Each entry below should be reproduced character for character.
***
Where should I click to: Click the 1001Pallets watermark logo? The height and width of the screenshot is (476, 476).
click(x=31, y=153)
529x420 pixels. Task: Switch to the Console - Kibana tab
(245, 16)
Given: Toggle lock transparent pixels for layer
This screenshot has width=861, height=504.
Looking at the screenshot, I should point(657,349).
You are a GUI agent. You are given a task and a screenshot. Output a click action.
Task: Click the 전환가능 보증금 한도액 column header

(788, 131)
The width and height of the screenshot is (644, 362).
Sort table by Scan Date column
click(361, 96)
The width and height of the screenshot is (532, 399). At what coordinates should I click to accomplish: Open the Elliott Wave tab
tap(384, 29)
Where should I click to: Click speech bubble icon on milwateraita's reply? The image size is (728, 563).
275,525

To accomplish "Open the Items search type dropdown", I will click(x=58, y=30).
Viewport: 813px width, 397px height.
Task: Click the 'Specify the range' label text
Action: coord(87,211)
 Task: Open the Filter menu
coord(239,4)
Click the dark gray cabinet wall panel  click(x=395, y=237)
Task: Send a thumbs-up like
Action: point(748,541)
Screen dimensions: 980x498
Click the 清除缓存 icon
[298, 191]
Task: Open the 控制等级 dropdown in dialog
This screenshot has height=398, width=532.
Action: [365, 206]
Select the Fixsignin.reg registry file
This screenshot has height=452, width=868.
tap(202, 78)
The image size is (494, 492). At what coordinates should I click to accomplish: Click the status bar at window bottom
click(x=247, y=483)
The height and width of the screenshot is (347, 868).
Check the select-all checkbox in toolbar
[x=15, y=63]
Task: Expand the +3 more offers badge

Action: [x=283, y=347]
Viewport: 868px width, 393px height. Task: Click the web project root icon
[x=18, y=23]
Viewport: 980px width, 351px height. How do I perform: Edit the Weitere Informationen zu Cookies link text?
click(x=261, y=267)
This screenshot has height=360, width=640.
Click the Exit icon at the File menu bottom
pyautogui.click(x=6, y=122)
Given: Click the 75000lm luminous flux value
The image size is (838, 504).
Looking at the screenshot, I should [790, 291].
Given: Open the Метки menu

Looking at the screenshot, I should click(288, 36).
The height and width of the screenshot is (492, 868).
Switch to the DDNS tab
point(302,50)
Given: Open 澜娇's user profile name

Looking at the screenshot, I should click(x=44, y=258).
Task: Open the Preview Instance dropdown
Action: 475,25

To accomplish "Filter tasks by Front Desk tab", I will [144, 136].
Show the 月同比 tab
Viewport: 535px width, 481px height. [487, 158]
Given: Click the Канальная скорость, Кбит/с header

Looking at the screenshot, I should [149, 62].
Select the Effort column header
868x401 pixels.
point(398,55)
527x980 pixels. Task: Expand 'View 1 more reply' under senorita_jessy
***
## Exercise answer
Where should I click to: Click the 1001Pallets watermark logo? The height and width of the screenshot is (476, 476).
click(x=31, y=153)
529x420 pixels. Task: Switch to the Console - Kibana tab
(245, 16)
Given: Toggle lock transparent pixels for layer
This screenshot has width=861, height=504.
Looking at the screenshot, I should point(657,349).
You are a GUI agent. You are given a task and a screenshot. Output a click action.
Task: Click the 전환가능 보증금 한도액 column header

(788, 131)
The width and height of the screenshot is (644, 362).
Sort table by Scan Date column
click(361, 96)
The width and height of the screenshot is (532, 399). At what coordinates should I click to accomplish: Open the Elliott Wave tab
tap(384, 29)
Where should I click to: Click speech bubble icon on milwateraita's reply? The image size is (728, 563).
275,525

To accomplish "Open the Items search type dropdown", I will click(x=58, y=30).
Viewport: 813px width, 397px height.
Task: Click the 'Specify the range' label text
Action: coord(87,211)
 Task: Open the Filter menu
coord(239,4)
Click the dark gray cabinet wall panel  click(x=395, y=237)
Task: Send a thumbs-up like
Action: point(748,541)
Screen dimensions: 980x498
Click the 清除缓存 icon
[298, 191]
Task: Open the 控制等级 dropdown in dialog
This screenshot has height=398, width=532.
Action: [365, 206]
Select the Fixsignin.reg registry file
This screenshot has height=452, width=868.
tap(202, 78)
The image size is (494, 492). At what coordinates should I click to accomplish: Click the status bar at window bottom
click(x=247, y=483)
The height and width of the screenshot is (347, 868).
Check the select-all checkbox in toolbar
[x=15, y=63]
Task: Expand the +3 more offers badge

Action: [x=283, y=347]
Viewport: 868px width, 393px height. Task: Click the web project root icon
[x=18, y=23]
Viewport: 980px width, 351px height. How do I perform: Edit the Weitere Informationen zu Cookies link text?
click(x=261, y=267)
This screenshot has height=360, width=640.
Click the Exit icon at the File menu bottom
pyautogui.click(x=6, y=122)
Given: Click the 75000lm luminous flux value
The image size is (838, 504).
Looking at the screenshot, I should [790, 291].
Given: Open the Метки menu

Looking at the screenshot, I should click(288, 36).
The height and width of the screenshot is (492, 868).
Switch to the DDNS tab
point(302,50)
Given: Open 澜娇's user profile name

Looking at the screenshot, I should click(x=44, y=258).
Task: Open the Preview Instance dropdown
Action: 475,25

To accomplish "Filter tasks by Front Desk tab", I will [144, 136].
Show the 月同比 tab
Viewport: 535px width, 481px height. [487, 158]
Given: Click the Канальная скорость, Кбит/с header

Looking at the screenshot, I should [149, 62].
Select the Effort column header
868x401 pixels.
point(398,55)
527x980 pixels. Task: Expand 'View 1 more reply' under senorita_jessy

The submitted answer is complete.